Linkages with Hospitals
There are numerous potential mechanisms for linking the service delivery systems for persons with ongoing care needs to hospitals. These include the purchase of specialty care services, a hospital "in reach" approach, having community physician consultants to liaise with hospital physicians, greater integration of physical and mental health services, boundary-spanning linkage mechanisms, and a mandate for coordination.
- Purchase of specialty care services. A degree of administrative control can be achieved through purchase of service agreements. Specialty services, such as geriatric units, psychiatric wards, chronic care wards and specialty pediatric services, can be funded by continuing/community care organizations. Hospitals would still house these services but would be required to adjust policies and practices to ensure greater conformity with the mandates of the continuing/community care organization that funds these specialty services. This model gives such organizations "the power of the purse." Putting budgets for hospital specialty services into the budgets of continuing/community care organizations provides the latter with a significant budget base and allows them to try to achieve efficiencies through service substitutions.

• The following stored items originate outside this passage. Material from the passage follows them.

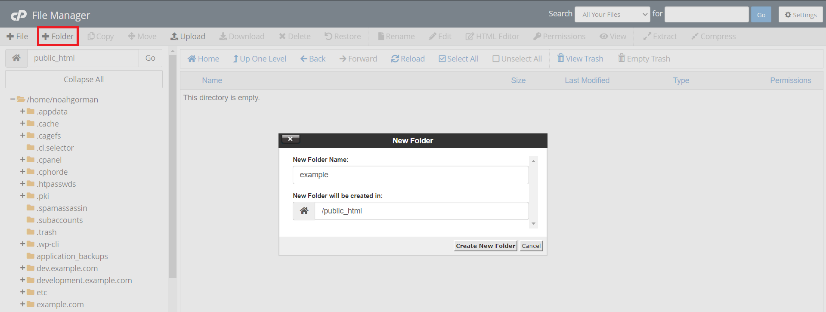This screenshot has width=826, height=312.
Task: Click the New Folder Name input field
Action: pyautogui.click(x=410, y=175)
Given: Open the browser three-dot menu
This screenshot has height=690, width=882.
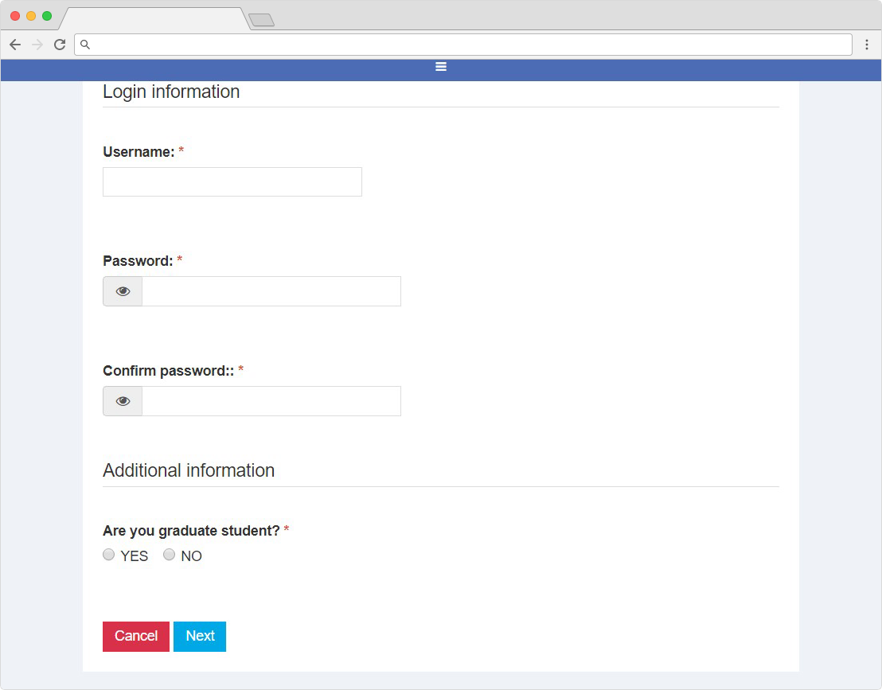Looking at the screenshot, I should pos(867,45).
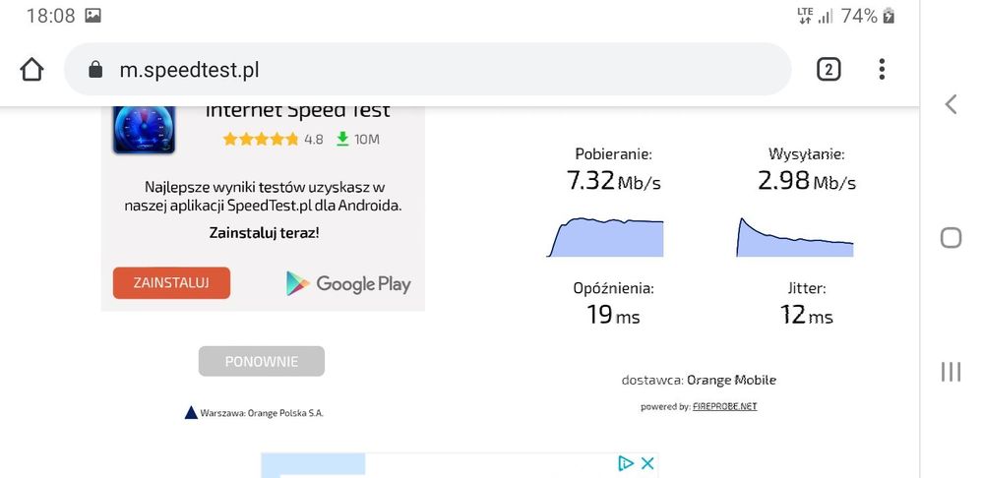The height and width of the screenshot is (478, 983).
Task: Open Chrome's three-dot overflow menu
Action: 882,69
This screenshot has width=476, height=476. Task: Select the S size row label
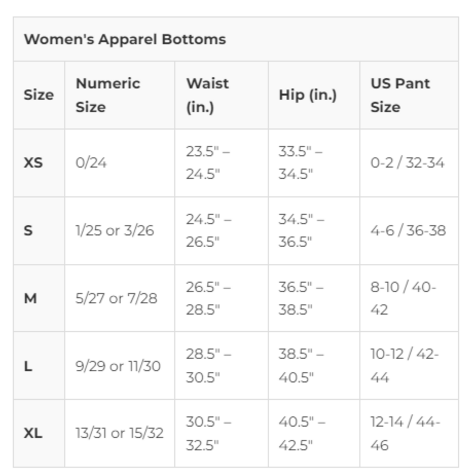(28, 231)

- Hospital in reach approach. In a hospital in reach approach, integration is achieved because the people doing discharge planning are home care staff who are in a sense "admitting" clients into home care while they are still in the hospital, as opposed to having hospital staff "discharge" people to home care organizations. Thus, hospital discharge staff are replaced by, or converted into, home care staff who are located in the hospital.
- Having physician consultants in the community to liaise with physicians in hospitals.Some home care agencies in Canada employ community physicians, or physicians with formal positions in hospitals such as chiefs of family medicine, to be part-time consultants to home care. The role of these physicians is to facilitate relations with other physicians about clients in hospitals and in the community. Physician-to-physician discussions can facilitate client discharge and identify problems related to policy and practice between hospitals and home care.

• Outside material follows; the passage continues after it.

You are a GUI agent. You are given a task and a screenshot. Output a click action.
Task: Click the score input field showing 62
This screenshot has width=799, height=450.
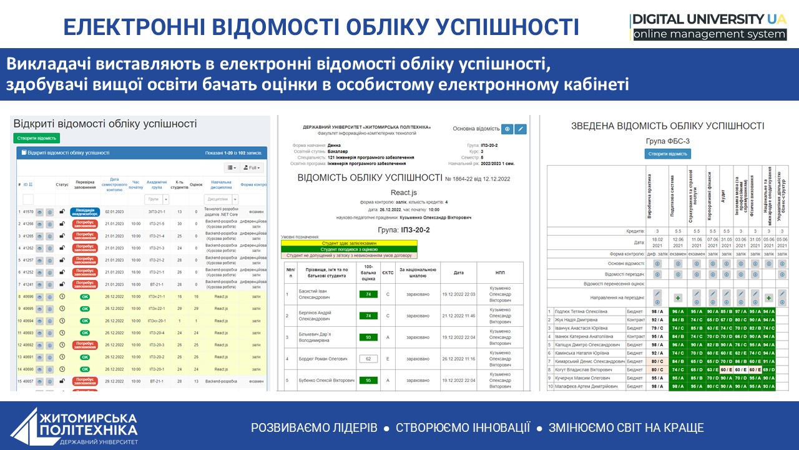click(x=368, y=359)
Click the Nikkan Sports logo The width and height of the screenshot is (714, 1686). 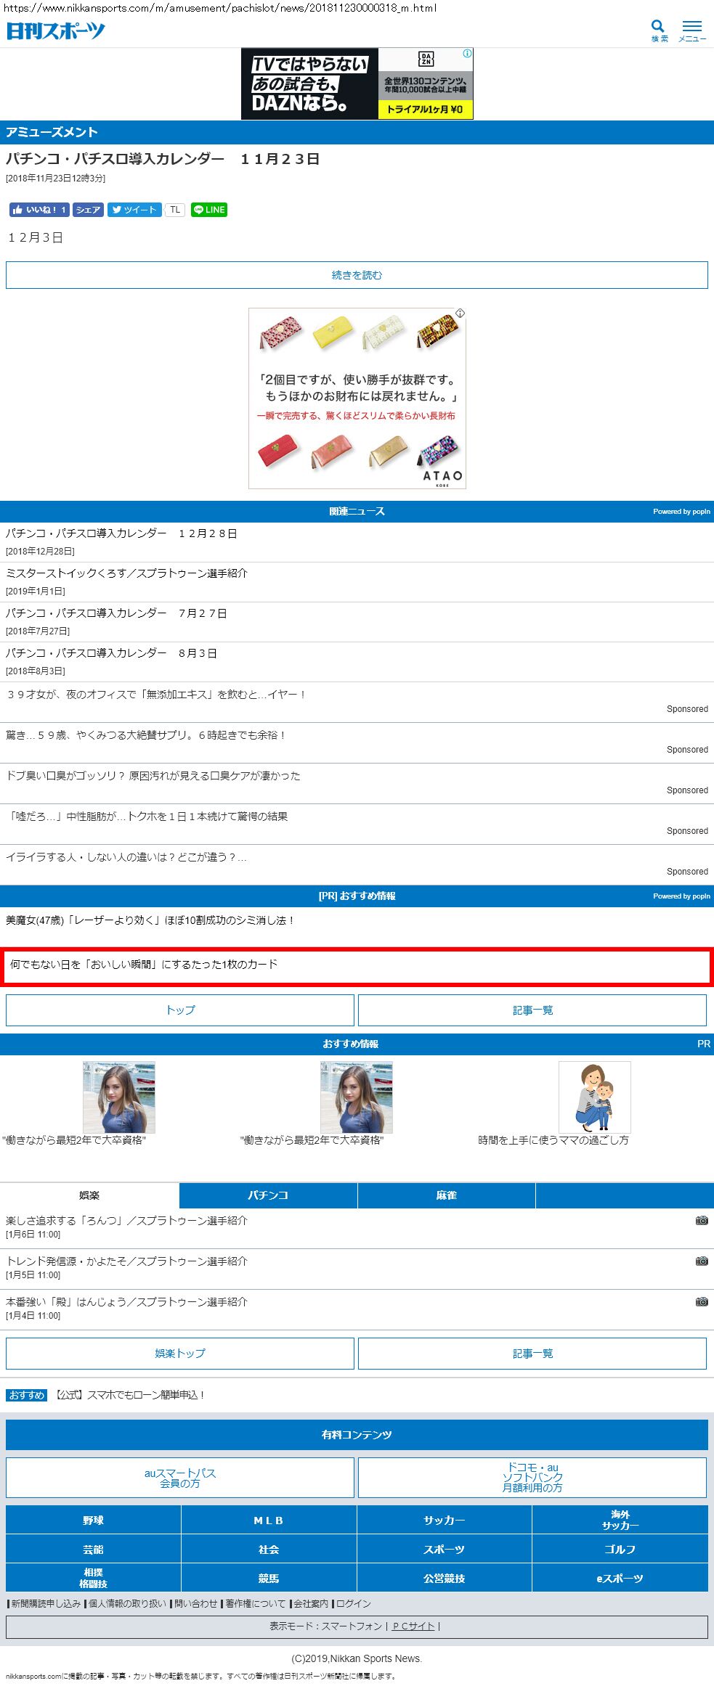click(x=56, y=30)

- Greater integration of physical and mental health services. A major issue in mental health is the current dichotomy between care for mental illness and care for physical illness. This presents problems for people who have both mental and physical illnesses/impairments and may mean that it is difficult to obtain admission to a medical ward in a hospital for a psychiatric client. Even if a bed is made available, hospital staff may not be trained to deal with such clients. Steps to better integrate care in hospitals and in the community for people with both mental and physical illnesses would be a significant step to more integrated care for this population.
- Boundary-spanning linkage mechanisms. It would be helpful if the responsibilities of managers and directors of care in the hospital were expanded to specifically include coordination activities between the hospital and continuing/community care organizations. Having senior staff from the two organizations sit on each other's committees and having regular meetings of CEOs would greatly assist in achieving better coordination of services across the two types of providers.
- A mandate for coordination. Fiscal restraint of health and social systems over the past decade or more has forced administrators to maximize the use of their resources for the care of their own clients, leaving few resources for coordination activities. Even in the current age of government budget surpluses in Canada, this trend may continue unless senior decision-makers mandate service coordination as a critical organizational function. Potential strategies may be to provide funding for boundary-spanning linkages and related activities and to make intersectoral and cross-agency collaboration a key requirement and performance indicator.
Linkages with Primary Healthcare
We propose four linkage mechanisms with primary healthcare:
- Boundary-spanning linkage mechanisms. Contact between senior executives of the continuing/community care organization and primary care physicians, on both formal and informal bases, should help to facilitate greater coordination and integration of care. Chronic disease management provides a particularly good vehicle around which care coordination can be facilitated between continuing/community care and primary healthcare.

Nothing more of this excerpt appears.